Quote from: itix;639959

I think you just dont know Amiga software very well. If AmigaOS design was kept easy and simple like it was in Kickstart 1.3 it could even work. In release 2.0 Commodore developers really screwed it up.


My point about scope is that the number of applications that it needs to support is fairly manageable. It doesn't need to support every possible "legal" thing an AmigaOS app can do simply because not every permutation of legal things are actually being done by existing, still useful AmigaOS applications.

Quote

So Emumiga will be tailored for each application?


I don't think that's the goal, but if it's *necessary* I don't think anyone would object to it. That's the point.

Quote

 My wish list would be very short: Blacks Editor because it is still the best text editor for Amiga. AmiNetRadio and dynAMIte could be nice to have, too. I can not remember any other useful 68k applications/games anymore.


And *this* is the point. While I'm sure there are people who use many, many more m68k apps, the total number that people actually use is still fairly limited.

Quote

Hmm? Do you realize how often OO application are going to have context switch between 68k and AROS native code? You can not even figure out when 68k code is calling native AROS code because it is nothing but jsr() to a pointer.


Of course you can. Any AROS code that's made "visible" to the m68k code would need to be "mapped" into the m68k apps address space. It's then absolutely trivial to make the m68k emulator detect when the m68k core tries to access an address that would bring it into AROS code.

Quote

 Nothing is going to tell you 68k code is trying to call AROS BOOPSI dispatcher code.


Yes, the m68k emulator would, because it would know that the target address of a JSR etc. is an address that corresponds to a function exported from the host environment, rather than m68k code. This bit is trivial.

Quote

But back to data endianess problem.
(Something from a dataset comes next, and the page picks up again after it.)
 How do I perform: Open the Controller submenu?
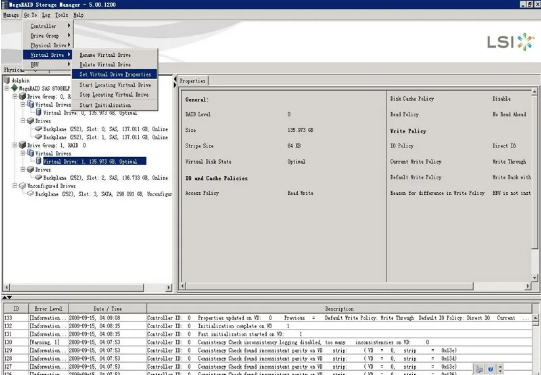pos(48,26)
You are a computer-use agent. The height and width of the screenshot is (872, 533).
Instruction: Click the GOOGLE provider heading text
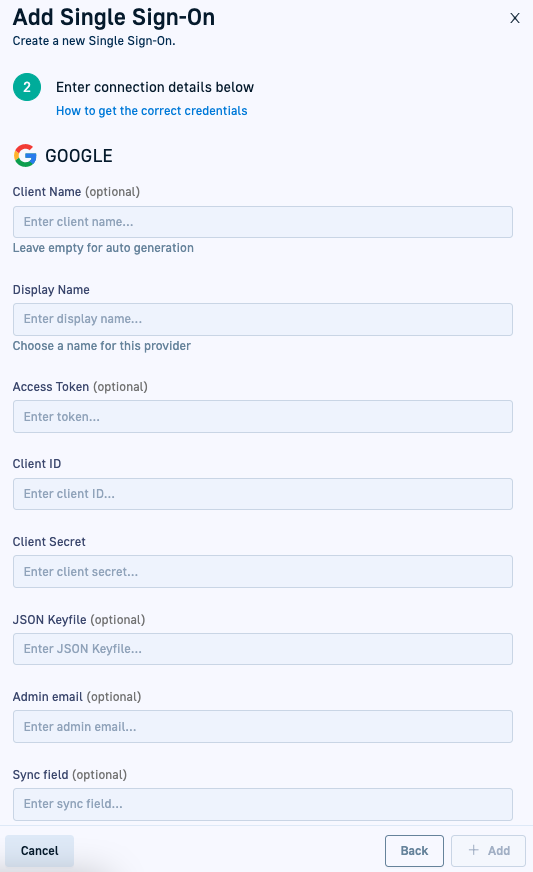[79, 156]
How do you can really know what kind of data structure there is behind Object pointer? Depending on object type its data structure extension is different. Are you going to detect data structure format based on its pointer + allocated space for object?


This only ever matter if it's a data structure "exported" from AROS to m68k. The subset of data structures that are worth exporting *and* that m68k code would legally try to access is limited, because it is limited to only libraries that are used  by m68k code *and* where it makes sense for the m68k code to call the AROS native version of the library rather than a straight m68k version. They don't *need* to be able to call the AROS native versions other than where it impacts integration.

E.g. you don't strictly *need* it to be able to call the host version of Zune, for example (while it might be desirable), since Zune doesn't need to run in a single context for all applications in the system.

There's a tradeoff between how complicated you make it vs. how tight integration is really necessary - the less integration, the closer you get to the Janus-UAE model. The more integration, the more work to translate data structures etc.. It's not either/or.